* Da svolgere *
a. Puoi ritrascrivere senza alcuna modifica il passo del commento sulla revisione prezzi che va da "N. 00613/2019REG.PROV.COLL." a "giurisdizionale (Sezione Terza)"?
b. Puoi proseguire il commento sulla revisione prezzi a partire dal punto in cui si interrompe?

* Estratto della pagina *

%%

Consiglio di Stato, sez. III, sentenza del 24 gennaio 2019, n. 613

Revisione prezzi – Configurabilità a fronte di rinnovo contrattuale – Non sussiste – Differenze rispetto alla proroga

Con la sentenza in rassegna il Consiglio di Stato ha ribadito che il meccanismo obbligatorio della revisione prezzi non trova applicazione in caso di intervenuto rinnovo del contratto (nel caso, avente ad oggetto servizi di pulizia ospedaliera).

In presenza di un rinnovo contrattuale non coattivo, effettuato previa rinegoziazione, le esigenze di tutela e conservazione dell'equilibrio sinallagmatico del contratto devono infatti ritenersi salvaguardate dall’intervenuta contrattazione individuale, nell’ambito della quale il contraente privato può liberamente ottenere il riequilibrio del sinallagma eventualmente alterato dalla svalutazione, dovendo, in caso contrario, il contraente privato sopportare le conseguenze delle scelte imprenditoriali operate (nella specie, individuati nell’accettazione della proposta di rinnovo agli stessi prezzi, patti e condizioni).

Nel caso di specie l’impresa aveva infatti liberamente espresso la disponibilità ad effettuare il servizio agli stessi prezzi pattuiti originariamente, senza formulare alcuna richiesta di aumento del corrispettivo in funzione dell'incremento dei costi.

I giudici di Palazzo Spada hanno dunque confermato che, in tema di revisione prezzi, devono essere tenuti distinti gli istituti della proroga contrattuale e del rinnovo: la prima consistendo nel mero differimento del termine finale del rapporto, che rimane per il resto regolato dal contratto originario; il secondo, comportando la prosecuzione di un rapporto rinnovato, previa rinegoziazione delle condizioni.

Dalla manifestazione di volontà espressa dall’appaltatore in sede di rinnovo scaturiscono per le parti nuovi ed autonomi rapporti giuridici, ancorché in ipotesi di contenuto identico a quello originario (così, Cons. Stato, sez. III, sent. 27/08/2018, n. 5059). Con la conseguenza che, laddove ricorra l'ipotesi del rinnovo, deve ritenersi esclusa la configurazione di un diritto alla revisione del compenso già rideterminato (così anche Cons. Stato, sez. IV, 14/05/2014, n. 2479 e 1/6/2010, n. 3474).

LEGGI LA SENTENZA

Pubblicato il 24/01/2019

N. 00613/2019REG.PROV.COLL.

N. 04099/2012 REG.RIC.

REPUBBLICA ITALIANA

IN NOME DEL POPOLO ITALIANO

Il Consiglio di Stato

in sede giurisdizionale (Sezione Terza)

%%

* Estratto dei dati *
%%

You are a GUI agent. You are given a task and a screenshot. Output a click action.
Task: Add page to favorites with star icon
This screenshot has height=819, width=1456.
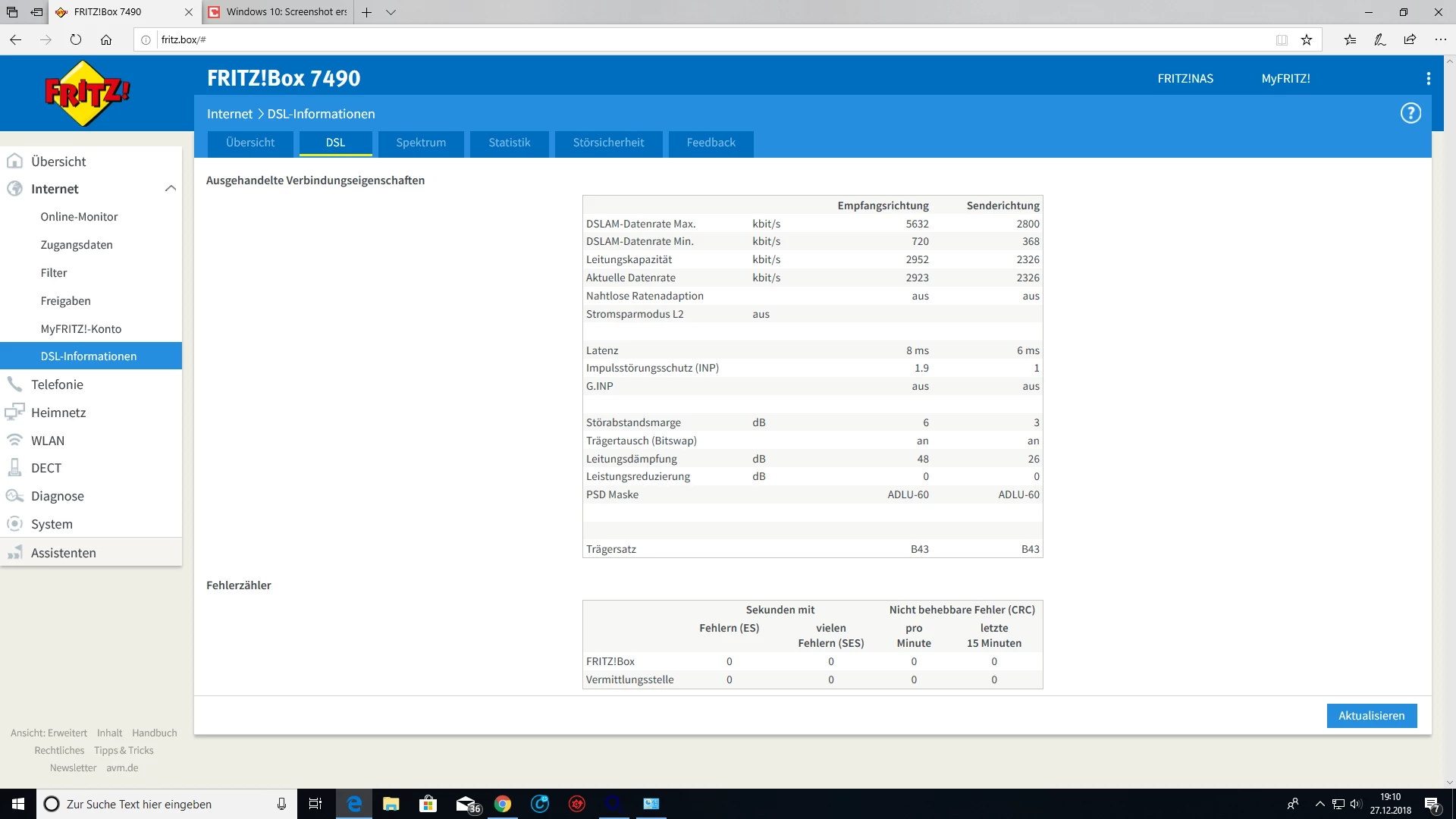[1306, 40]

%%

* Soluzioni dell'esercizio *
a.
N. 00613/2019REG.PROV.COLL.

N. 04099/2012 REG.RIC.

REPUBBLICA ITALIANA

IN NOME DEL POPOLO ITALIANO

Il Consiglio di Stato

in sede giurisdizionale (Sezione Terza)

b.
ha pronunciato la presente

SENTENZA

sul ricorso numero di registro generale 4099 del 2012, proposto da 
Emme Service S.r.l., in proprio e nella qualità di mandataria dell’ATI costituita con La Florida 2000 S.r.l., rappresentata e difesa dall'avvocato Paolo Di Martino, con domicilio eletto presso il suo studio in Roma, via dell'Orso, 74; 

contro

Azienda Ospedaliera dei Colli, in persona del legale rappresentante pro tempore, rappresentata e difesa dall'avvocato Guido Campobasso, con domicilio eletto presso lo studio Tamietti - Bellachioma & Associati in Roma, via Pompeo Magno n. 2/B; 

per la riforma

della sentenza del Tribunale Amministrativo Regionale per la Campania (Sezione Prima) n. 00925/2012, resa tra le parti, concernente la revisione del canone mensile relativo all'appalto del servizio di pulizia e sanificazione del presidio ospedaliero dell'A.O. Monaldi.


 

Visti il ricorso in appello e i relativi allegati;

Visto l'atto di costituzione in giudizio dell’Azienda Ospedaliera dei Colli;

Visti tutti gli atti della causa;

Relatore nell'udienza pubblica del giorno 17 gennaio 2019 il Cons. Giovanni Pescatore e udito per la parte resistente l’Avvocato Guido Campobasso;

Ritenuto e considerato in fatto e diritto quanto segue.


 

FATTO

1. La EMME Service S.r.l., in ATI con la società LA FLORIDA 2000 S.r.l., ha espletato per l’Azienda Ospedaliera Monaldi il servizio di pulizia e sanificazione in forza di contratto di durata quinquiennale avente decorrenza dal 1° agosto 2003. Il rapporto contrattuale, una volta venuto a scadenza nel 2008, è proseguito su accordo delle parti per ulteriori due anni sino al 2010.

2. Con ricorso notificato nel gennaio 2009 la EMME Service S.r.l. adiva il TAR Napoli per chiedere l’accertamento del diritto alla revisione prezzi relativa al predetto contratto, revisione postulata con note del 20 novembre 2007 e del 22 settembre 2008 ma negata dalla committente A.O. Monaldi con nota del 25 novembre 2008.

3. La ricorrente richiedeva, pertanto, la condanna giudiziale della A.O. Monaldi alla corresponsione della somma di €. 1.766.470,20, a ristoro del compenso revisionale maturato a tutto il mese di agosto 2008, salvo il diritto all’ulteriore revisione con riguardo alla prosecuzione del rapporto contrattuale.

4. Con successiva memoria del 10 novembre 2011 la ricorrente precisava la propria domanda, quantificando in €. 3.649.101,92 l’importo a suo dire dovutole per la revisione prezzi maturata dal mese di agosto 2003 a tutto il mese di dicembre 2010.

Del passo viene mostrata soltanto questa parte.